[Start of Attachment]
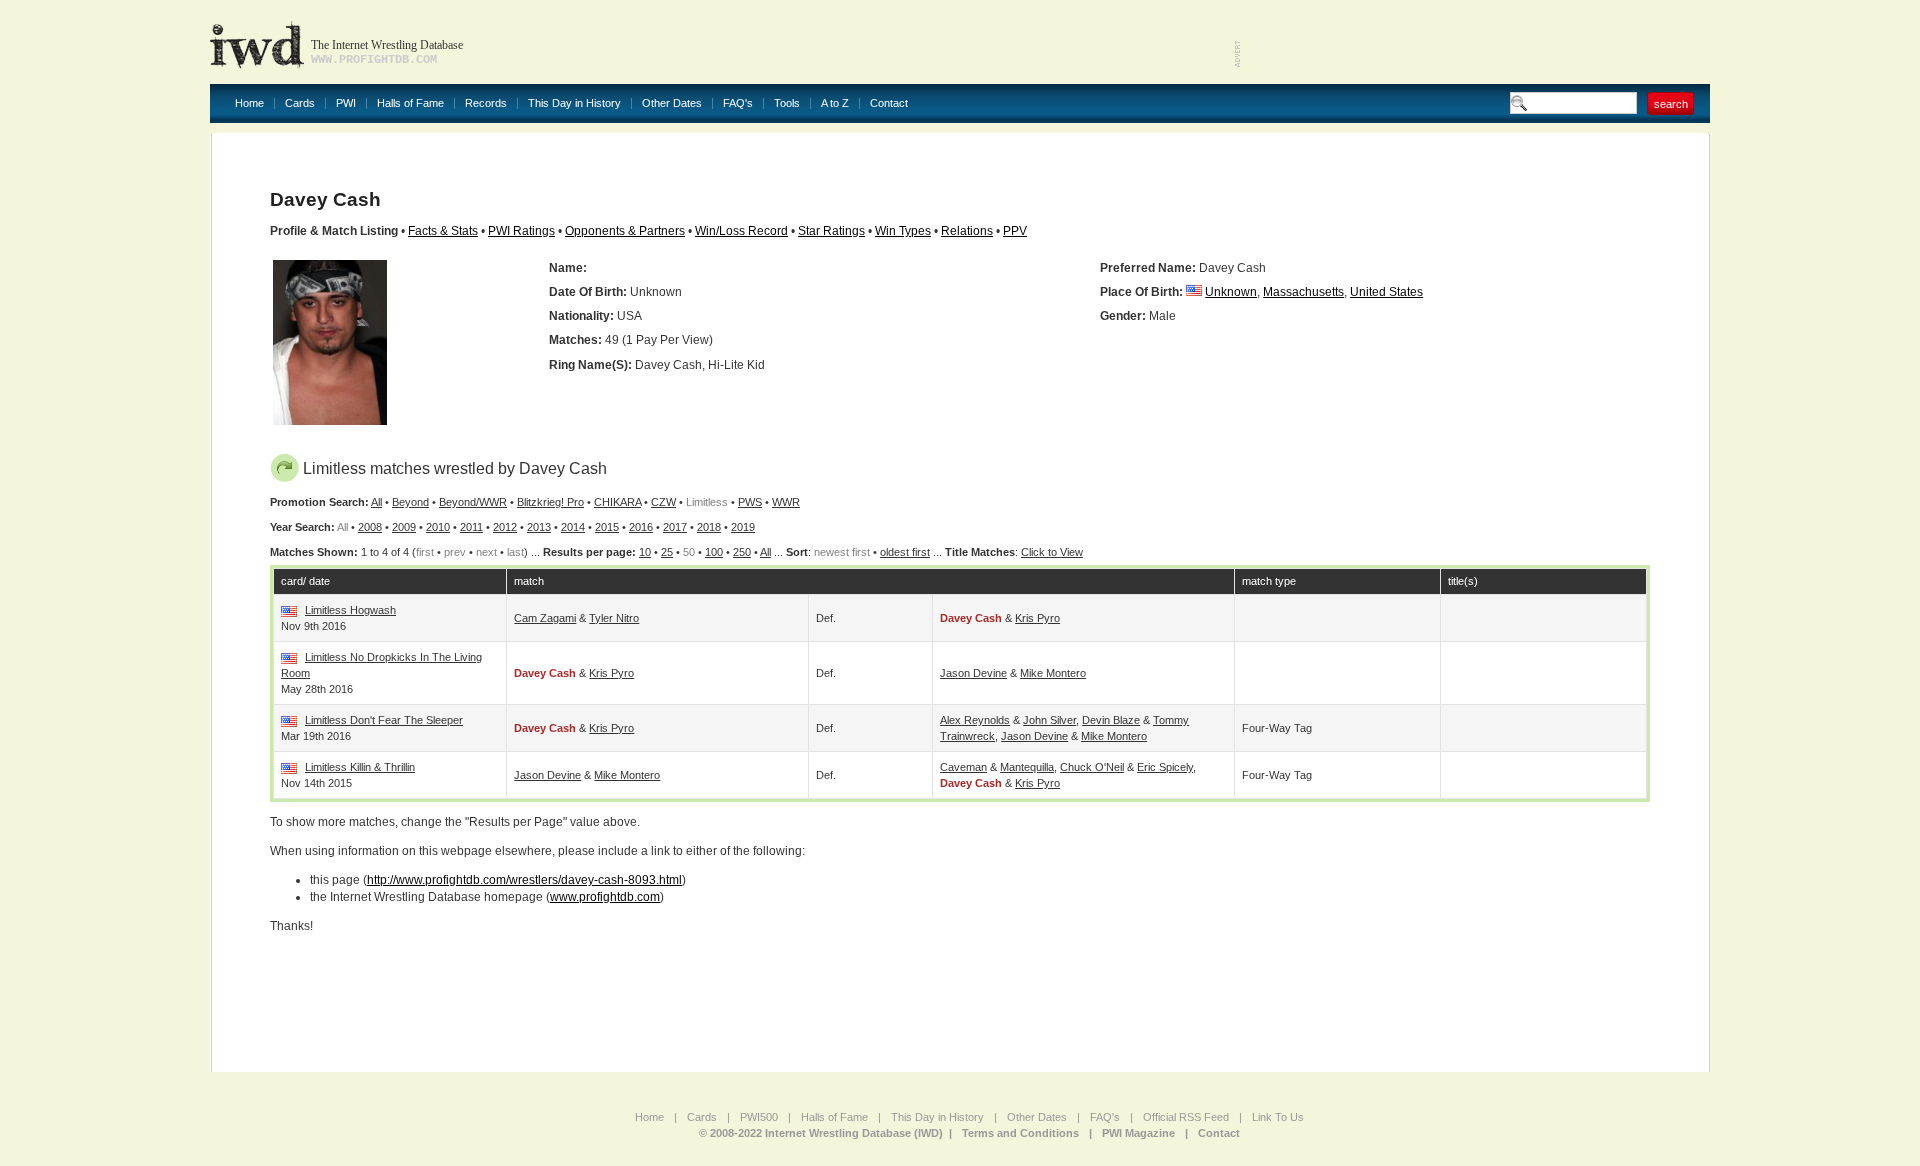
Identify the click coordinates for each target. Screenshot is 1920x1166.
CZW (663, 502)
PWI (346, 103)
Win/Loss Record (741, 231)
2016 (641, 527)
[End of Attachment]
### [What is required]
Exclude every picture and copy the remaining data exactly.

### [Response area]
Identify the click coordinates for each target. Screenshot is 1920x1166.
CZW (663, 502)
PWI (346, 103)
Win/Loss Record (741, 231)
2016 (641, 527)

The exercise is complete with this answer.